As a former Director of China’s ‘Taiwan affairs office’ (2008-2013), Mr. Wang has been keen for India to refer to its ‘One China’ policy recognising Beijing’s control over all of China, including Taiwan. However, New Delhi decided to stop including the phrase in its statements since 2010, in protest against Chinese policy of issuing stapled visas to Indians from Arunachal Pradesh and Jammu & Kashmir. When pressed by Mr. Wang to reaffirm India’s adherence to the ‘One China’ policy, former External Affairs Minister Sushma Swaraj, who had been briefed about Mr. Wang’s persuasive skills, once retorted: “If China affirms its One India policy, we will consider it”. Nonetheless, Mr. Wang has persisted, including this week in talks with External Affairs Minister S. Jaishankar, where the Chinese side slipped a line on Taiwan into its readout. The Ministry of External Affairs had to scramble to clarify its position.
Diplomatic missions
As Foreign Minister, Mr. Wang is known for many diplomatic missions over the past decade, including bringing U.S. Secretary of State Rex Tillerson to Beijing to kickstart talks for Mr. Xi’s Mar-a-Lago summit with U.S. President Donald Trump in April 2017 and brokering talks between Iran and Saudi Arabia to reopen diplomatic ties in 2023. He also helped with U.S.-North Korea talks; more recently between Cambodia and Thailand, Afghanistan and Pakistan, between Myanmar’s military junta and armed ethnic groups as well as a bid in 2023 to bring Russia and Ukraine to the table for talks.
India has often been concerned about his ‘South Asian’ groupings, including a recent one with Pakistan and Bangladesh on trade, which appear to be part of a plan to create a ‘SAARC minus India’. As Foreign Minister, but also Special Representative for border talks, Mr. Wang now deals in Delhi with both Mr. Jaishankar and National Security Adviser Ajit Doval, and is known for his tough but smooth-talking engagement style during the four-year military standoff after PLA transgressions along the Line of Actual Control and the Galwan clashes, and earlier, during the Doklam standoff.
Setting up the first “inter- governmental organisation for international mediation” in Hong Kong in May this year, Mr.
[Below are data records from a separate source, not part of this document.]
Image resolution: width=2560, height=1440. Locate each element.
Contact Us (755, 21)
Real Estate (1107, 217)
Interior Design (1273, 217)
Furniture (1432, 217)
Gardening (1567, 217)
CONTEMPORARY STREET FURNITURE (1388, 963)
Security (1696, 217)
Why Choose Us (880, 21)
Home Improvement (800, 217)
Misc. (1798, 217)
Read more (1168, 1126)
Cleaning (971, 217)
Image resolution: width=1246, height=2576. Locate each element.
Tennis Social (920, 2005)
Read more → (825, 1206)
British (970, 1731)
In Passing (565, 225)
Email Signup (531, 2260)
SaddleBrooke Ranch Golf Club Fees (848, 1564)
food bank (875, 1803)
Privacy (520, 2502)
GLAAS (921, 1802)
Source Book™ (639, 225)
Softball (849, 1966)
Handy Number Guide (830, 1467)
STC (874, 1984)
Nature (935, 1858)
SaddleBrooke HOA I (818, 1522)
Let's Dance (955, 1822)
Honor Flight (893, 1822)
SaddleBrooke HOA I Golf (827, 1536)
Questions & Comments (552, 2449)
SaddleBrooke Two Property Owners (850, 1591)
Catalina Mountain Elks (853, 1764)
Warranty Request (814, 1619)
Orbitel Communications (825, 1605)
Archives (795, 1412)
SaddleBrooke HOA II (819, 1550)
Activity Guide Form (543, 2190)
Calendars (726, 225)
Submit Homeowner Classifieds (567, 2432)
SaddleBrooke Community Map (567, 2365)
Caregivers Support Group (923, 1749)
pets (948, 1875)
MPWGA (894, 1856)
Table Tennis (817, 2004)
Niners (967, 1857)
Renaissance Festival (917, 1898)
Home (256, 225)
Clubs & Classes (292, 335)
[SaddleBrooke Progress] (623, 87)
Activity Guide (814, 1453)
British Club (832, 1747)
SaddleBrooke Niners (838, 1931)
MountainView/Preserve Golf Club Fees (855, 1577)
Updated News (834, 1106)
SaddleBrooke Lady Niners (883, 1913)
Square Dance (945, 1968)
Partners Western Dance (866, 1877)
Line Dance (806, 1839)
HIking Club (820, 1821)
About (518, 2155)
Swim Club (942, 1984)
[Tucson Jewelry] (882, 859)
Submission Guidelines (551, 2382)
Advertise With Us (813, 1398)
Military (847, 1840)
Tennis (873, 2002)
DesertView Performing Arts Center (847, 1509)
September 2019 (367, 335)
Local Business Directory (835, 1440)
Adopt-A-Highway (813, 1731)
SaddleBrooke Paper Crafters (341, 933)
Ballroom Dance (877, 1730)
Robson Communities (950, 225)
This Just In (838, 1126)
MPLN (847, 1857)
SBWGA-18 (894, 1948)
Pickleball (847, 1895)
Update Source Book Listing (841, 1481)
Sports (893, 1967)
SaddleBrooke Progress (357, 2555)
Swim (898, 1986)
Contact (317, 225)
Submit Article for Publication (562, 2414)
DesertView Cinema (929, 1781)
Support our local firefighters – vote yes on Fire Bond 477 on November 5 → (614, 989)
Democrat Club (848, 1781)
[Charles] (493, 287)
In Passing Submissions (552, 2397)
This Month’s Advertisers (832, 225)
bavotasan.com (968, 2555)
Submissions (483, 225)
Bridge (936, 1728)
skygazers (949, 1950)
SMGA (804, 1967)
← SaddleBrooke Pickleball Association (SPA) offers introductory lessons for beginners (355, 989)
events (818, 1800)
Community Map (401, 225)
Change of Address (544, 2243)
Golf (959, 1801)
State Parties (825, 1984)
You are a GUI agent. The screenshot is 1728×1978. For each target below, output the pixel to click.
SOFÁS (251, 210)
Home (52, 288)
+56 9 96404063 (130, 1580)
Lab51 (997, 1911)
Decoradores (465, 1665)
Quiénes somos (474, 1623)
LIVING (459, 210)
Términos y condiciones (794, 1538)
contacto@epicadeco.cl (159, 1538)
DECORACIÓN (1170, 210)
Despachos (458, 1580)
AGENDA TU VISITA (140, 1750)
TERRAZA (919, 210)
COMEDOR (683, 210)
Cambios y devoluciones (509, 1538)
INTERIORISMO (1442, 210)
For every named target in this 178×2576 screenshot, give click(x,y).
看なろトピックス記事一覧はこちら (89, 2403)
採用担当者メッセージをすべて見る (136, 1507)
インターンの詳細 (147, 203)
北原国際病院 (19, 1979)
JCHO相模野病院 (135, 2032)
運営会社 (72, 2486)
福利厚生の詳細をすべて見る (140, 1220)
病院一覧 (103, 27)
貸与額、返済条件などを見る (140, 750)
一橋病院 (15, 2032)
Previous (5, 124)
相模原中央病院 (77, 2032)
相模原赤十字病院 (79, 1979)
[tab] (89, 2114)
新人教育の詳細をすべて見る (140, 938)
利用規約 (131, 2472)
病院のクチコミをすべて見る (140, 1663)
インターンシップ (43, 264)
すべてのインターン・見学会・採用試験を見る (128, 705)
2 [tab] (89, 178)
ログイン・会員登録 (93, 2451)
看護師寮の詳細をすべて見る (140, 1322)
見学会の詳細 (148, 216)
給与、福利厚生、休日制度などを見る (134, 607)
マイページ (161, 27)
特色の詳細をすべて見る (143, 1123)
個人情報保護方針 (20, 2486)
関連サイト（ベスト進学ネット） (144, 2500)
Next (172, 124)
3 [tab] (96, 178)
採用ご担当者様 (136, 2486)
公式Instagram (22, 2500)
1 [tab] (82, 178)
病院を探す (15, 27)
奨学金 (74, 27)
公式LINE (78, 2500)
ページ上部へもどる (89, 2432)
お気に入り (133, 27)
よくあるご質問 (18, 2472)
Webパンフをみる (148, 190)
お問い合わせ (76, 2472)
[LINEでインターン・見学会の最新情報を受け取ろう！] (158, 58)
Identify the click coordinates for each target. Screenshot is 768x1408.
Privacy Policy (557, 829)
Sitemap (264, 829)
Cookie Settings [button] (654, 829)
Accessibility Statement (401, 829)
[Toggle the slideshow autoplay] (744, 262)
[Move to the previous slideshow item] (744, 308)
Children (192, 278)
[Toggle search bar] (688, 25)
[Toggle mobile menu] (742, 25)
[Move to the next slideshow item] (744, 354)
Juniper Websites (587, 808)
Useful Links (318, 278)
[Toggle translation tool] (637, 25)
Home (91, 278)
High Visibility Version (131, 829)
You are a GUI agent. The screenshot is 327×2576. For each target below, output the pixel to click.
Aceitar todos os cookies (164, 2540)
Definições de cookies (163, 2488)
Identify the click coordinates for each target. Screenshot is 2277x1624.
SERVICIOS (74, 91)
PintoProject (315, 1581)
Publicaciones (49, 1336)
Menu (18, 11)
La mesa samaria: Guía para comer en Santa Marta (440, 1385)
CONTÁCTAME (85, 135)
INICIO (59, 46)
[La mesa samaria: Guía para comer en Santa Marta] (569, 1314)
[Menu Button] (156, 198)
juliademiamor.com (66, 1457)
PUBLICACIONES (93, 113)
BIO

Wang outlined his vision. “The birth of the mediation centre will help transcend the ‘you-lose-I-win’ zero-sum mentality, promote the amicable resolution of international disputes and foster more harmonious international relations,” he said. However, for interlocutors bruised during hard-fought diplomatic negotiations with him, Mr. Wang’s version of “win-win” is more aligned to the old maxim — when Beijing says “win-win”, it means China must “win twice”.